Kommunalpolitik FLB-Antrag angenommen

Arbeitslose sollen Chance erhalten

Biblis.Die Freie Liste Biblis (FLB) stellte in der Sitzung des Haupt-, Finanz- und Sozialausschusses den Antrag, dass die Verwaltung vier Langzeitarbeitslose einstellen soll, weil es Fördermittel in Form von Lohnkostenübernahme durch die Bundesregierung gebe. „Teilhabe am Arbeitsmarkt“ heiße das Programm.

Der FLB-Fraktionsvorsitzende Hans-Peter Fischer ist nach eigenen Angaben auf diese Idee gekommen, weil er in der Gemeindevertretung in Groß-Rohrheim zu Gast war und die dortige SPD einen solchen Antrag gestellt habe. Darüber hinaus gebe es eine Betreuung durch das Jobcenter des Kreises. Ausschussvorsitzender Sven Vollrath (SPD) sah die Anzahl von vier Personen als kritisch an und schlug stattdessen zwei vor. Das befürwortete auch die CDU.

An feste Zeiten gewöhnen

Ewald Gleich (SPD) wies darauf hin, dass die Kollegen von der Verwaltung mit Fingerspitzengefühl gegenüber den Langzeitarbeitslosen auftreten müssten.

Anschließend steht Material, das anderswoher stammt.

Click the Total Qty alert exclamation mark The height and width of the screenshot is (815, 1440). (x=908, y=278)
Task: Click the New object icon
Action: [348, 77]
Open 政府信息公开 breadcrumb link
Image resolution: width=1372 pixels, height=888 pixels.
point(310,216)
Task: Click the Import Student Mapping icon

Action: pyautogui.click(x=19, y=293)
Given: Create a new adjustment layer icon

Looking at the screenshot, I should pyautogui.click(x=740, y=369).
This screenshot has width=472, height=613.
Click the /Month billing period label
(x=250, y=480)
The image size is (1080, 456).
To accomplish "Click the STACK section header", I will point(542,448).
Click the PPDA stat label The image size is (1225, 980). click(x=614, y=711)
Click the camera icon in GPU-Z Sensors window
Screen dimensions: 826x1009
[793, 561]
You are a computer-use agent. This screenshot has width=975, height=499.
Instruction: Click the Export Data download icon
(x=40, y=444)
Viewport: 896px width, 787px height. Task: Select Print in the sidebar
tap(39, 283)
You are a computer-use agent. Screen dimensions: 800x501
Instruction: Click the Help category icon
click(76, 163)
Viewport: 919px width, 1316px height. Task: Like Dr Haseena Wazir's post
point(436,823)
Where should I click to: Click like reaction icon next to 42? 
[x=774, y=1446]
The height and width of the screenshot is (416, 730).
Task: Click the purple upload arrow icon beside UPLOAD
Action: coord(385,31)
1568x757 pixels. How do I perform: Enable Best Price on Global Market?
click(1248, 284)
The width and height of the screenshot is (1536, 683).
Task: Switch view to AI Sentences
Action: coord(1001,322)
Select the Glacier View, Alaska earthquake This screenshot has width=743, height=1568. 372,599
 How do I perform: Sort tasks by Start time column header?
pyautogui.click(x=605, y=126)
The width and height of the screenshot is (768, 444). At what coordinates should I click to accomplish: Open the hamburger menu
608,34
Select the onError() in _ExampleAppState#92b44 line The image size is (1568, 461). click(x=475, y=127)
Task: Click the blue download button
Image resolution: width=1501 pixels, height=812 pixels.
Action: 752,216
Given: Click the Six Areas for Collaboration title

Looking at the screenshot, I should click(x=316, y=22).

Denn es habe ja seinen Grund, dass diese Menschen seit sieben Jahren keine feste Stelle gefunden hätten.

Dem stimmte Bürgermeister Felix Kusicka zu. „Die Leute müssen sich erst wieder an regelmäßige Arbeitszeiten gewöhnen, und das muss auch von deren Seite her gewollt sein“, so Kusicka. Außerdem bezweifelte er, dass es dermaßen viele Langzeitarbeitslose gebe, wie von den Kommunen plötzlich angefordert werden würden. Der Antrag wurde auf zwei Arbeitslose abgeändert, dafür stimmten alle Ausschussmitglieder.

Änderung bei „Kuckucksnest“

Der Bürgermeister erläuterte den Ausschussmitgliedern, dass die Verwaltung die Trägerschaft für das „Kuckucksnest“, die Schülerbetreuung in Nordheim, übernehmen möchte, sofern der Kreis zustimmt. Mitte April hatte der Förderverein, der jetzt noch Träger ist, diese Aufgabe abgegeben, weil der ehrenamtliche Vorstand besonders mit der Personalbetreuung überfordert war.

„Die Verwaltung hat sich ab dem nächsten Schuljahr beim Kreis beworben. Allerdings werden die Zuschüsse von 30 000 auf 50 000 Euro steigen. Auch für die Eltern wird es ein bisschen teurer werden“, erläuterte Kusicka. Lediglich über die Form der Trägerschaft müsse noch entschieden werden. Einstimmig passierte die Empfehlung den Ausschuss.

Der SPD-Antrag zur Verkehrssicherheit an der Straße zum Gasthaus „Zur Rheinfähre“ in Nordheim stand auf der Tagessordnung. Bis auf eine Enthaltung der FLB waren alle dafür, die dort vorhandenen Schlaglöcher zu beseitigen.

Grünes Licht für Sanierung

Der Ausschuss stimmte dafür, den Gemeindevorstand für den Jahresabschluss 2017 zu entlasten und 120 000 Euro für die Asphaltsanierung der Bürstädter Straße von der Weschnitzbrücke bis zur Einmündung zur B 44 einzustellen. Wobei die Sanierung in zwei Etappen vor sich gehen muss, denn die Josef-Seib-Straße wird derzeit noch von den Fahrzeugen für die Deichsanierung genutzt. Dies hat sich nach der Entscheidung im vorausgegangenen Bau-, Gewerbe-, Landwirtschaft- und Umweltausschusses herausgestellt.